- _WHAT NEEDS TO BE DONE_: Pull out each line below that contains the string "your" and copy those lines. Case counts.

- _LISTED RECORDS_:
--------------------------------------------------
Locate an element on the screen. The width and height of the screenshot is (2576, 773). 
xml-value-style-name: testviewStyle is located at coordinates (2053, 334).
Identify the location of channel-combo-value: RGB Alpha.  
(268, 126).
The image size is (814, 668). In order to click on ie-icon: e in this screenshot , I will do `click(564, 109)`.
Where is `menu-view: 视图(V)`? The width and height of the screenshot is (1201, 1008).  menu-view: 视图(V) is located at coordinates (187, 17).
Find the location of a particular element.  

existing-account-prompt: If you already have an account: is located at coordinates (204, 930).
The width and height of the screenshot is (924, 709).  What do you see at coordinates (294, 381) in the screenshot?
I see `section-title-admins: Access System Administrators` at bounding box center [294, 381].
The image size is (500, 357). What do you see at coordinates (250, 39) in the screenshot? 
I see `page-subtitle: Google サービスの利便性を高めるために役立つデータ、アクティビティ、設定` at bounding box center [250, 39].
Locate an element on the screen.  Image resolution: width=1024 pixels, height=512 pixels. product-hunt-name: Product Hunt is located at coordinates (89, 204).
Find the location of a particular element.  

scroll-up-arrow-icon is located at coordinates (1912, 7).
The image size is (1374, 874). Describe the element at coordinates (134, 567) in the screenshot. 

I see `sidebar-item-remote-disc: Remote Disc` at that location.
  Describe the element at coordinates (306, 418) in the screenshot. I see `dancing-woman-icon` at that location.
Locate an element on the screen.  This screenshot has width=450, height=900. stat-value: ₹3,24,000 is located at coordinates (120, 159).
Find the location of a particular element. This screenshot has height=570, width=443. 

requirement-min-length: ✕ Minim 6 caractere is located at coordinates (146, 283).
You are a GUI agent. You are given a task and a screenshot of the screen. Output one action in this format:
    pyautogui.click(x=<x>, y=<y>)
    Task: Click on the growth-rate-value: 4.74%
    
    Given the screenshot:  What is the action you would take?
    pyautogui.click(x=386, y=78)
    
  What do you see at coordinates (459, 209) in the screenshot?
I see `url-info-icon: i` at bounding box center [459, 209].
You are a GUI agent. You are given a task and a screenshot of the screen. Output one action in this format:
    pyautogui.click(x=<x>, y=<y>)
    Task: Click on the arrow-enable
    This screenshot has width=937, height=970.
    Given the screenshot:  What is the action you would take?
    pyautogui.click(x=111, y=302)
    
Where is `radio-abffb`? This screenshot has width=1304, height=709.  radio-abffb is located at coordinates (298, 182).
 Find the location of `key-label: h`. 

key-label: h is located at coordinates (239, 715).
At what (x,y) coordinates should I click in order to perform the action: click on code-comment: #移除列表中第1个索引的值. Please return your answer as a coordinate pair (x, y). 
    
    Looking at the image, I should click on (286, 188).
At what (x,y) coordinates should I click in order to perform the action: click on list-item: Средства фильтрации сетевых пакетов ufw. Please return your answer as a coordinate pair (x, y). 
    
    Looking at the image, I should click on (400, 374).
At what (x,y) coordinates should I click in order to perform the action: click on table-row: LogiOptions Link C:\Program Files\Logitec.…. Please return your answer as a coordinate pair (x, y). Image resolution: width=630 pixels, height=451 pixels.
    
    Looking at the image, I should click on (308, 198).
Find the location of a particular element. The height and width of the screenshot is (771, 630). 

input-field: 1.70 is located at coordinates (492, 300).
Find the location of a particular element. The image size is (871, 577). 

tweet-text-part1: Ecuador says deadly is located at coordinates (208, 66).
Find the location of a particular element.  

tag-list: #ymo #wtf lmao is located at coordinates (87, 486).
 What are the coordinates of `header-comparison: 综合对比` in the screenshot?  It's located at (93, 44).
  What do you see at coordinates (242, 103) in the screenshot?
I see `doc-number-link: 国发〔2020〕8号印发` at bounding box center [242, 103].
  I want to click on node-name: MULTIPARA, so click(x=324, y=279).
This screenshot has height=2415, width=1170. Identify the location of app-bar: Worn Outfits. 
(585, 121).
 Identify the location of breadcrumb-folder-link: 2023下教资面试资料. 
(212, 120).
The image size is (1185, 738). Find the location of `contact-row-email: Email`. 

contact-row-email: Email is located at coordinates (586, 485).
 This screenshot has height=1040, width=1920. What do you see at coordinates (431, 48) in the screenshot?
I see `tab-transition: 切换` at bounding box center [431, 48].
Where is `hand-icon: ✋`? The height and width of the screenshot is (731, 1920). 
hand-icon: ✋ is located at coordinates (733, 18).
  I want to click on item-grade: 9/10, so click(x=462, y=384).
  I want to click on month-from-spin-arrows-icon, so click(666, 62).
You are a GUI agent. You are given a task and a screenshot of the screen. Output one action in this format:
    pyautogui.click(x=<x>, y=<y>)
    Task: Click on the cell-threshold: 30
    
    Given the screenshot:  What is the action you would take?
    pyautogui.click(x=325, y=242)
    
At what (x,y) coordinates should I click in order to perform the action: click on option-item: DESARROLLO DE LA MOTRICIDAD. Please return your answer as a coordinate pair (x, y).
--------------------------------------------------
- _PROBLEM SOLUTION_:
At what (x,y) coordinates should I click in order to perform the action: click on code-comment: #移除列表中第1个索引的值. Please return your answer as a coordinate pair (x, y). 
At what (x,y) coordinates should I click in order to perform the action: click on list-item: Средства фильтрации сетевых пакетов ufw. Please return your answer as a coordinate pair (x, y). 
At what (x,y) coordinates should I click in order to perform the action: click on table-row: LogiOptions Link C:\Program Files\Logitec.…. Please return your answer as a coordinate pair (x, y). Image resolution: width=630 pixels, height=451 pixels.
At what (x,y) coordinates should I click in order to perform the action: click on option-item: DESARROLLO DE LA MOTRICIDAD. Please return your answer as a coordinate pair (x, y).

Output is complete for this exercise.